Begriffsbestimmungen — kleines Vokabulartraining 
Das Gesetz beinhaltet auch eine Reihe von Begriffsbestimmungen: Unter „elektrischer Infrastruktur“ versteht das Gesetz den Teil der technischen Ausrüstung, der für den Betrieb aller elektrisch oder elektromotorisch betriebenen Anlagen des Gebäudes oder des Parkplatzes notwendig ist, einschließlich der elektrischen Leitungen, der technischen Komponenten und der damit zusammenhängenden Ausstattung.

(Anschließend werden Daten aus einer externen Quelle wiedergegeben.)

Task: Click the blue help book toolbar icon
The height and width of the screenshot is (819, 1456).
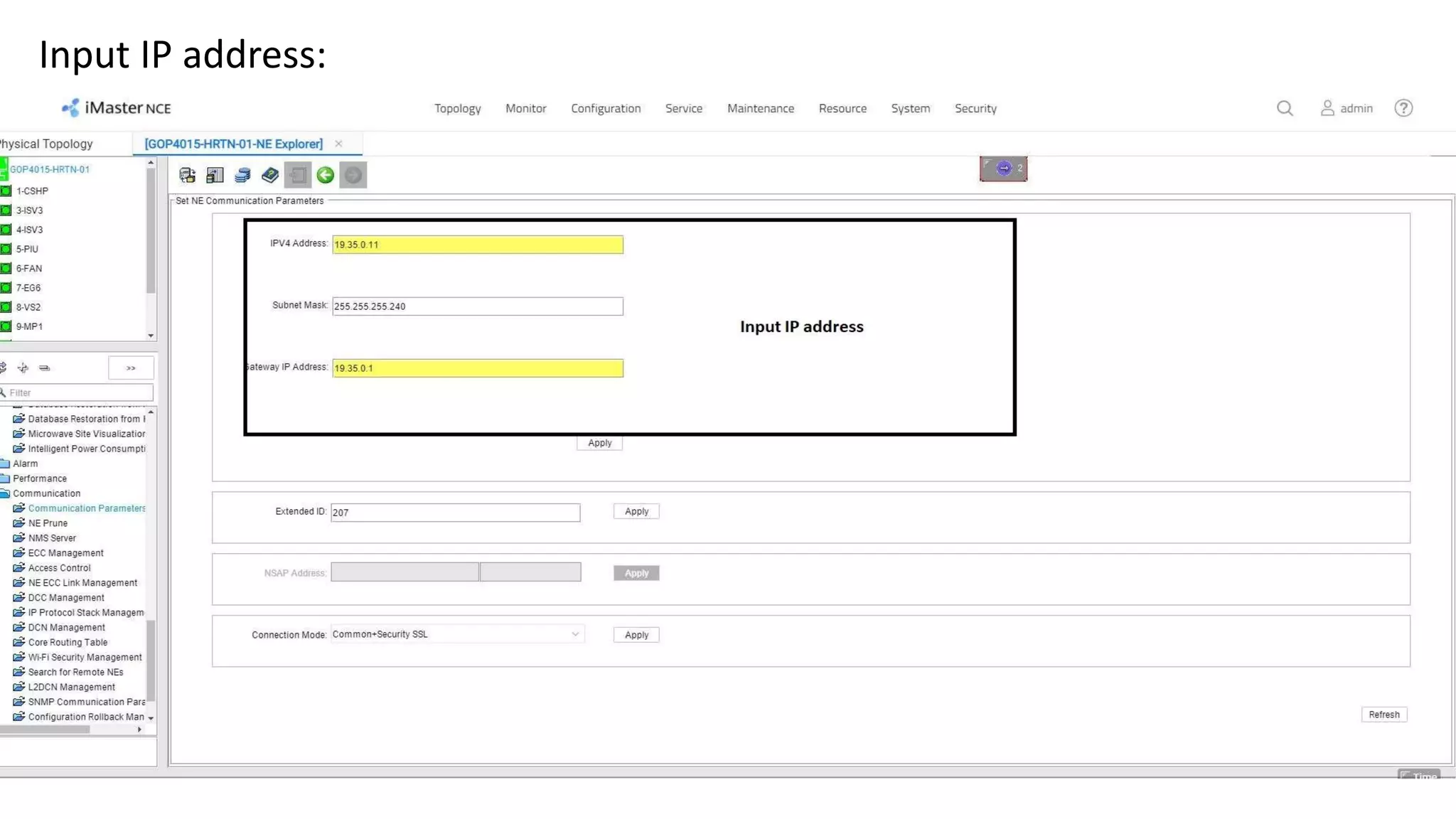Action: (270, 175)

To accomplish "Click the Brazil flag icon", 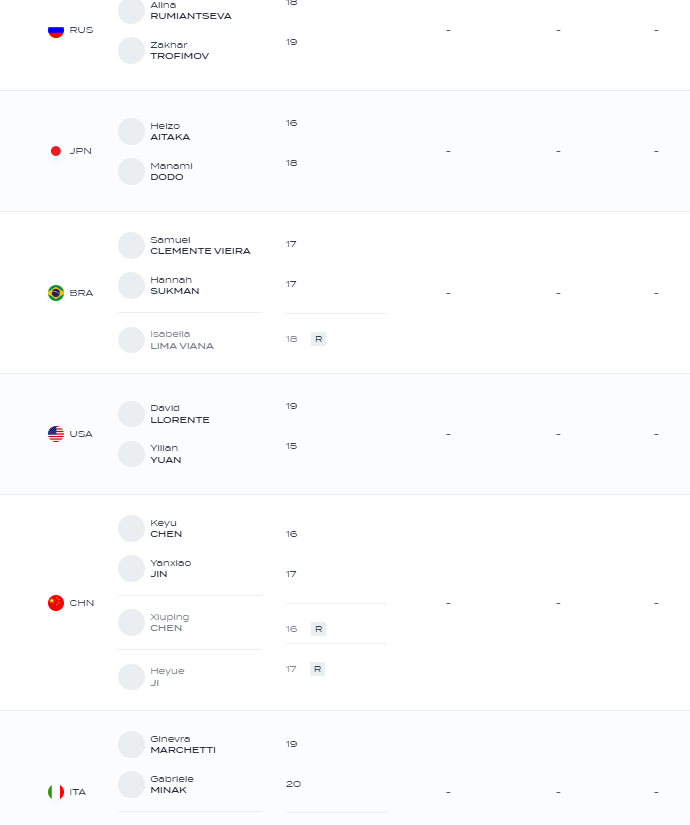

Die „Leitungsinfrastruktur“ ist die Gesamtheit aller Leitungsführungen zur Aufnahme von elektro- und datentechnischen Leitungen in Gebäuden oder im räumlichen Zusammenhang von Gebäuden vom Stellplatz über den Zählpunkt eines Anschlussnutzers bis zu den Schutzelementen. 

Die „Ladeinfrastruktur“ ist die Summe aller elektrotechnischen Verbindungen, Mess-, Steuer- und Regelungseinrichtungen, einschließlich Überstrom- und Überspannungsschutzeinrichtungen, die zur Installation, zum Betrieb und zur Steuerung von Ladepunkten für die Elektromobilität notwendig sind. 

Ein „Ladepunkt“ ist eine Einrichtung, die zum Aufladen von Elektromobilen geeignet und bestimmt ist und an der zur gleichen Zeit nur ein Elektromobil aufgeladen werden kann.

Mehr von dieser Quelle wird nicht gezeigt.